Debunking the Top Myths of Fitness for Seniors

by Barry Hill
Debunking the Top Myths of Fitness for Seniors

There are several fallacies and myths about fitness for seniors, whether from the things we tell ourselves or from erroneous information shared in the media. But fitness is important for all of us, no matter what our age. Here are some of the top myths of fitness for seniors, along with the truth…


Myth: It’s too late for me to start exercising, after years of not doing so.

Fact: It’s never too late, and fitness provides several important benefits to seniors, including improved balance, memory, sleep patterns, mood. Additionally, a healthy and fit senior reduces their risk of conditions like diabetes, high blood pressure, heart disease, and more.


Myth: Exercising may increase risk of falling.

Fact: Consistent physical activity actually strengthens muscles and improves balance, thus reducing the risk of falling.


Myth: Injury and aches and pains limit the exercise possible.

Fact: Movement (appropriate) can actually speed up the healing process and relieve a lot of the aches and pains associated with ailments such as arthritis and other pains. Meanwhile, inactivity weakens your muscles and causes more stress (and pain). Of course, your exercise should be moderate and careful so as not to cause sharp pain or greater injury.


Myth: Since seniors have less energy, they should save it instead of exerting themselves with exercise.
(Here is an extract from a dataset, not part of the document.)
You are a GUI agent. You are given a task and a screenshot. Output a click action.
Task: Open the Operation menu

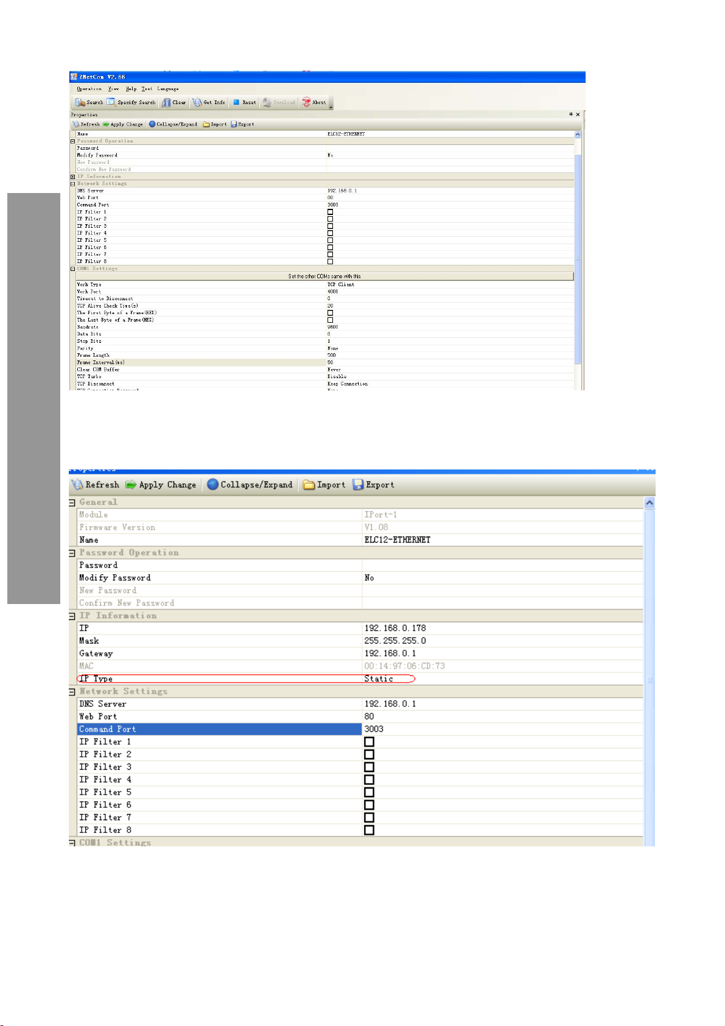tap(89, 89)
Fact: A sedentary lifestyle actually increases fatigue and frailty, while low-impact exercise improve energy and sleep.


Myth: A chair- or bedridden senior has no way to exercise.

Fact: Actually, there are lots of ways to stretch and exercise while sitting down. You can build both arm and core strength, which improves the strength of your back and other connected muscles. For instance, chair aerobics promote heart health, build muscle, and increase a person’s range of motion.